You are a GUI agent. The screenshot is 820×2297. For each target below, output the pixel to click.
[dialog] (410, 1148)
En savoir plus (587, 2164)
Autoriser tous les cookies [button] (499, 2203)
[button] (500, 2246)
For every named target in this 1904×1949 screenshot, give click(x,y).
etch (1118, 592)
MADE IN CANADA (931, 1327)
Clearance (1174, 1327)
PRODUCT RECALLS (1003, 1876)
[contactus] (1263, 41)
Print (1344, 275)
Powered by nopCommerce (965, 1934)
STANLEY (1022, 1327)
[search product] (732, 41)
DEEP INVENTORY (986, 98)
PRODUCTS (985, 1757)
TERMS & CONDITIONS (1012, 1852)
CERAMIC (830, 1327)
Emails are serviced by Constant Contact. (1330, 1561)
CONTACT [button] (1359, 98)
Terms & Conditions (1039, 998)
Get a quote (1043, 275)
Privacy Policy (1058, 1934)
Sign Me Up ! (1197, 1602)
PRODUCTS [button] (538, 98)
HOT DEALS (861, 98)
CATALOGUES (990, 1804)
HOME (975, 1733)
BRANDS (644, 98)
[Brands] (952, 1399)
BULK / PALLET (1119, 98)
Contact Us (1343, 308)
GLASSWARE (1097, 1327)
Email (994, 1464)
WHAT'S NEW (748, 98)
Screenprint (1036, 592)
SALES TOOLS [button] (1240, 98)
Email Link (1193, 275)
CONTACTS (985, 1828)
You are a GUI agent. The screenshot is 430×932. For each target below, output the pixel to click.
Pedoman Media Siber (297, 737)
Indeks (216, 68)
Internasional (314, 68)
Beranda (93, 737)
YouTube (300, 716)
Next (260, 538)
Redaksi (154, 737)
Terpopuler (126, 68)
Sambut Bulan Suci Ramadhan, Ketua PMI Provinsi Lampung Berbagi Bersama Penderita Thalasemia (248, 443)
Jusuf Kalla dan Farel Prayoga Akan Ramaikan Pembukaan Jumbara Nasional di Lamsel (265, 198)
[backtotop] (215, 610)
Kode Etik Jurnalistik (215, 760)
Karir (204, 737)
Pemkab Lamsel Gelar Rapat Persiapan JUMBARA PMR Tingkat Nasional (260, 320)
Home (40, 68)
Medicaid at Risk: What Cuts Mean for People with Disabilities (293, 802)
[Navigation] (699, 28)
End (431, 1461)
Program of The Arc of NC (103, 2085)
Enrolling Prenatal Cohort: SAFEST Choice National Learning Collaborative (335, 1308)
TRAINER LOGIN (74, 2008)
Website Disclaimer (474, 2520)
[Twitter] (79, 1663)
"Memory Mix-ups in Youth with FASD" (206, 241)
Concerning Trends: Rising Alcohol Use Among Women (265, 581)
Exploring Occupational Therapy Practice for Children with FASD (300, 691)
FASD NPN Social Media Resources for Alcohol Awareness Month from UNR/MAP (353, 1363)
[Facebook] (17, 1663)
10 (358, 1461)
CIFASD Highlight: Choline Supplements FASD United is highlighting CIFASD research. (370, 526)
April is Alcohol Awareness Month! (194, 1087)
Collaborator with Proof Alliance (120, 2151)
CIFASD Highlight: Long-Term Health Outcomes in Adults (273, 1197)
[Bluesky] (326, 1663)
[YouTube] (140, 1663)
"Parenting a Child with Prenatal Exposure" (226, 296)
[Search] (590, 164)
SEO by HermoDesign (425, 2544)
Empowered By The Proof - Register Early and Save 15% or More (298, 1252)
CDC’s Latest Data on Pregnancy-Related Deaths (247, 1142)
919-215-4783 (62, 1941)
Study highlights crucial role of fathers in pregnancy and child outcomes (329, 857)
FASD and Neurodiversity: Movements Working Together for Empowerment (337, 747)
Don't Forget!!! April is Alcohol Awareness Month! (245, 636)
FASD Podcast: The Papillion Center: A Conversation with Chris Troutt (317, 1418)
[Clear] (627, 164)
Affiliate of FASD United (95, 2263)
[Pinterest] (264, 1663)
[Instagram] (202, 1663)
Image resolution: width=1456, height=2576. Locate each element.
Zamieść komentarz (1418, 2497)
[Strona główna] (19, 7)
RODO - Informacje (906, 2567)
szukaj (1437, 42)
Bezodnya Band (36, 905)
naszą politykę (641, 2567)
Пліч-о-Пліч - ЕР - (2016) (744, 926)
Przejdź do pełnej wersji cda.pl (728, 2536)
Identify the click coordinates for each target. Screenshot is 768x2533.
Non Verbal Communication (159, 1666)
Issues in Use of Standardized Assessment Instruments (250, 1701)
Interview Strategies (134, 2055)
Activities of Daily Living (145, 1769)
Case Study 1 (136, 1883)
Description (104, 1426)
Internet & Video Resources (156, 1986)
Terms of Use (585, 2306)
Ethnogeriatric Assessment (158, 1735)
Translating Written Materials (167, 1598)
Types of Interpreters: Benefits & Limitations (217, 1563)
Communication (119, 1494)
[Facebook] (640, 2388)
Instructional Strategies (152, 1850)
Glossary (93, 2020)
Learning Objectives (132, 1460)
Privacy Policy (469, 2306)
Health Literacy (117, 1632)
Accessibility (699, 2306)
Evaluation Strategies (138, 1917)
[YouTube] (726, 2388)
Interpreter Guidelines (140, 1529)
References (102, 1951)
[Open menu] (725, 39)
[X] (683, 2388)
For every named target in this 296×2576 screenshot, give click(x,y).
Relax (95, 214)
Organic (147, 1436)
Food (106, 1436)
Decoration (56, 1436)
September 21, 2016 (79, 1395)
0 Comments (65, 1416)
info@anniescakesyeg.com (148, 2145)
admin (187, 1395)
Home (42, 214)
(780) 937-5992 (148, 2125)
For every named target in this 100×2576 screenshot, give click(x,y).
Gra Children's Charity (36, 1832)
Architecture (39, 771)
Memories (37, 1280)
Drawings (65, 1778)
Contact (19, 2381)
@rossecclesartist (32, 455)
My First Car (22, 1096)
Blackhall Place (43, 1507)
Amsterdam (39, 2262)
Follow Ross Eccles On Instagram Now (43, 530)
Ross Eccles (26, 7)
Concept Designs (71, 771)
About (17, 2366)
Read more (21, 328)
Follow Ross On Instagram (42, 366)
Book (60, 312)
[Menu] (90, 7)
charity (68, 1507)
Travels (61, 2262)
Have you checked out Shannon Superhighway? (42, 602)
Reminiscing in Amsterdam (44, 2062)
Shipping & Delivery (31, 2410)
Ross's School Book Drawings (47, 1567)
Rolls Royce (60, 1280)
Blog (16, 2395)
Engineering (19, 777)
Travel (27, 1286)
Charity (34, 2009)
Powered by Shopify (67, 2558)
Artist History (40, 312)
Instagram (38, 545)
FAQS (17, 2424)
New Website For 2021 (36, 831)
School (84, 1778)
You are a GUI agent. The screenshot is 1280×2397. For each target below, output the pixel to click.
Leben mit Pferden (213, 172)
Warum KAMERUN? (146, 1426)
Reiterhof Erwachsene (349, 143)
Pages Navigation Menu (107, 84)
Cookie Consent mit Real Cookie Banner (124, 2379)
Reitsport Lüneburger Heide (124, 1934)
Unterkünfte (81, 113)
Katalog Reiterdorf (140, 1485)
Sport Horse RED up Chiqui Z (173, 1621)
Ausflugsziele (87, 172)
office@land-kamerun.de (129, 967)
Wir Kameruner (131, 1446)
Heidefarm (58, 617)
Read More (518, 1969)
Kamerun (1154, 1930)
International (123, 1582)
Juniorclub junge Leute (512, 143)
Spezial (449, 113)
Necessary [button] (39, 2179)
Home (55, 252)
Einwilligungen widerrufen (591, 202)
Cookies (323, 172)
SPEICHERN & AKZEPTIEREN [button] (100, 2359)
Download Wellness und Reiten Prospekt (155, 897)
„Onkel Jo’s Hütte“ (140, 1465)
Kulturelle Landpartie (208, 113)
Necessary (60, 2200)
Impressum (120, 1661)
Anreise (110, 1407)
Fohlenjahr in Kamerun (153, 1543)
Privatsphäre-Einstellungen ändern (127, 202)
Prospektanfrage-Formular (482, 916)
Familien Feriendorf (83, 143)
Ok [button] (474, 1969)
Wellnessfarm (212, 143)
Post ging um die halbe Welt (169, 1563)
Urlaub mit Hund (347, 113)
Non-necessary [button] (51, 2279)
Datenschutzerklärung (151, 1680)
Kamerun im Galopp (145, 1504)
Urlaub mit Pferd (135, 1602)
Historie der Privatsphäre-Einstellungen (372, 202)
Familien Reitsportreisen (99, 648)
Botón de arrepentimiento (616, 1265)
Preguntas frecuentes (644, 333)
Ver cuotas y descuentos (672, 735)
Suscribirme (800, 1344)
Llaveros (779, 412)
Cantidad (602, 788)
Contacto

◆ REQUIREMENT: Reproduce the part of the records that opens with the line containing "Powered by Shopify (67, 2558)" and closes with the line containing "SPEICHERN & AKZEPTIEREN [button] (100, 2359)", request line included. Shift every answer coordinate by adding 10 to each x and y value.

◆ WRITTEN ANSWER:
Powered by Shopify (77, 2568)
Artist History (50, 322)
Instagram (48, 555)
FAQS (27, 2434)
New Website For 2021 (46, 841)
School (94, 1788)
You are a GUI agent. The screenshot is 1280×2397. For each target below, output the pixel to click.
Leben mit Pferden (223, 182)
Warum KAMERUN? (156, 1436)
Reiterhof Erwachsene (359, 153)
Pages Navigation Menu (117, 94)
Cookie Consent mit Real Cookie Banner (134, 2389)
Reitsport Lüneburger Heide (134, 1944)
Unterkünfte (91, 123)
Katalog Reiterdorf (150, 1495)
Sport Horse RED up Chiqui Z (183, 1631)
Ausflugsziele (97, 182)
office@land-kamerun.de (139, 977)
Wir Kameruner (141, 1456)
Heidefarm (68, 627)
Read More (528, 1979)
Kamerun (1164, 1940)
International (133, 1592)
Juniorclub junge Leute (522, 153)
Spezial (459, 123)
Necessary [button] (49, 2189)
Home (65, 262)
Einwilligungen widerrufen (601, 212)
Cookies (333, 182)
SPEICHERN & AKZEPTIEREN [button] (110, 2369)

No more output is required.